Ao contrário do que pode parecer a um primeiro exame, isto não se deve a um suposto caráter subjetivo desta matéria. A resposta a esta questão é que a descrição que Ockham fêz do funcionamento da inteligência humana na utilização dos conceitos é muita próxima da verdadeira, mas apenas na medida em que esta descrição corresponde a uma utilização muito rudimentar das possibilidades da inteligência humana.

Na verdade, Ockham estava descrevendo aquilo que ele próprio observava em sua mente, e o sucesso que em um século e meio esta teoria gradualmente alcançou, conquistando adesões gerais na maioria das universidades da Europa significa que todos os intelectuais europeus começaram a perceber que a descrição que Ockham dava dos processos da inteligência humana correspondia à utilização rudimentar que eles próprios faziam de suas próprias mentes.

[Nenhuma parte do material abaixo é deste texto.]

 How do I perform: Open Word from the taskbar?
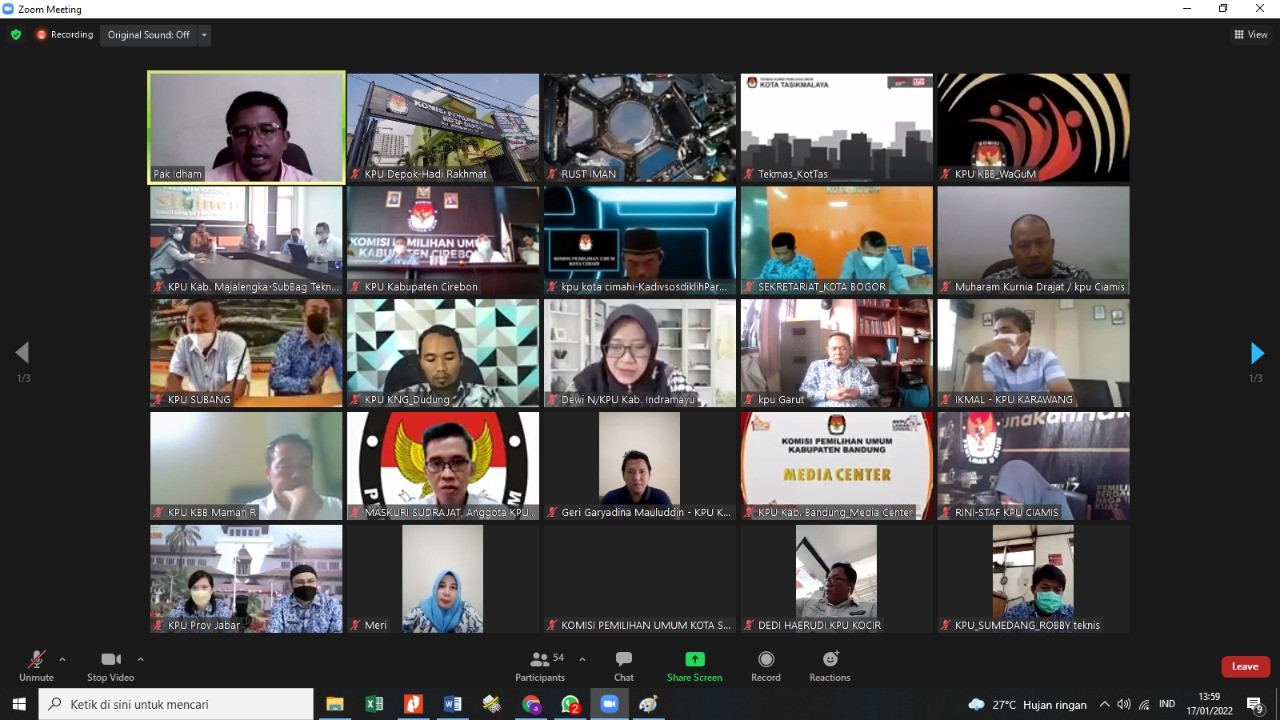point(452,704)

Na mente daqueles homens os conceitos se elevavam tão pouco além de uma representação da imaginação utilizada como símbolo de um objeto externo, como ocorre também com a maioria dos homens do século XX, que estes conceitos só muito dificilmente podiam ser diferenciados daqueles próprios símbolos.

Embora não tenhamos elementos para aprofundar aqui este assunto, pode-se vislumbrar, por exemplo, conforme se explicou no número vigésimo terceiro da seção III/B desta Introdução Histórica, que no programa descrito por Platão como capaz de formar um sábio exigia-se como pré-requisito ao estudo da Filosofia que o aluno tivesse se elevado a um nível de pensamento abstrato muito acima do descrito por Ockham.

De fato, diz Platão na República que o aluno somente deveria iniciar os estudos da Filosofia quando

"conseguisse contemplar a natureza dos números com a ajuda exclusiva da inteligência, sem introduzir objetos visíveis ou palpáveis na discussão".

Embora nesta passagem, citada no vigésimo terceiro número da seção anterior, Platão fale em não introduzir objetos visíveis ou palpáveis `na discussão', o contexto desta citação, assim como o de todo o seu livro, indica que ele se referia também à imaginação interior do aluno, e não apenas à discussão exterior. E este era apenas o pré requisito de estudos filosóficos que iriam durar, depois disto, mais vinte e cinco anos.

É claro que depois de uma experiência como esta um filósofo como Platão ou Aristóteles faria uma descrição das possibilidades do trabalho da inteligência humana bem diversa daquela que nos é descrita por Ockham.